Variable rates and most other terms were unchanged ahead of next week’s pivotal Bank of Canada meeting. The market thinks we’ll get another 75 bps boost to prime rate. The question is, will tough-talking Mr. Macklem deliver another 100-bps surprise? That would go a long way toward convincing those with high-inflation expectations that they’re wrong, and that the central bank is taking no prisoners when it comes to inflation fighting.

Despite surging rates, “There’s still been higher uptake in variable” than fixed, says Jonathan Bundle, head of mortgages and secured lending at HSBC Canada. He wonders whether that will change once variable rates are above fixed rates, which is a distinct possibility before year-end.

And speaking of HSBC, the bank’s HELOC rate of prime minus 0.15 per cent is scheduled to end Sept. 30. If you need a credit line, you won’t find a lower rate.
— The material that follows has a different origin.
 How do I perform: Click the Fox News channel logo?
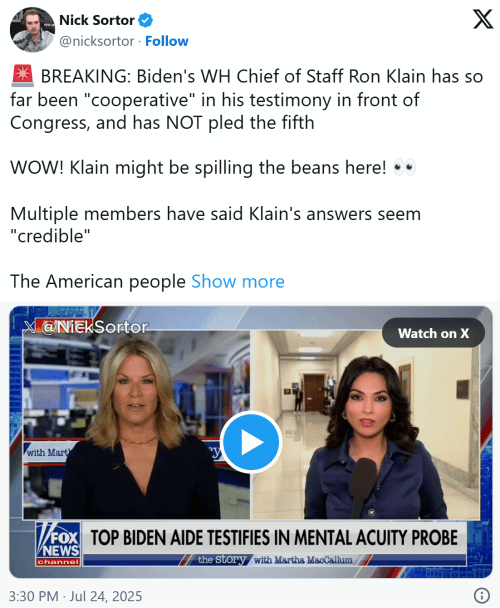point(58,544)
Lowest nationally available mortgage rates

TERMUNINSUREDPROVIDERINSUREDPROVIDER
1-year fixed4.59%Manulife4.44%QuestMortgage
2-year fixed4.69%Alterna4.49%QuestMortgage
3-year fixed4.79%Alterna4.34%Nesto
4-year fixed4.79%Alterna4.49%Nesto
5-year fixed4.84%Alterna4.29%CanWise Financial
10-year fixed5.54%HSBC5.53%CanWise Financial
Variable4.15%Alterna3.45%Nesto
5-year hybrid4.58%HSBC4.74%Scotia eHOME
HELOC4.55%HSBCN/AN/A

As of Aug. 31

Rates shown in table are as of Wednesday from providers that advertise rates online and lend in at least nine provinces. Insured rates apply to those buying with less than a 20 per cent down payment, or those switching a pre-existing insured mortgage to a new lender. Uninsured rates apply to refinances and purchases over $1-million and may include applicable lender rate premiums. For providers whose rates vary by province, their highest rate is shown.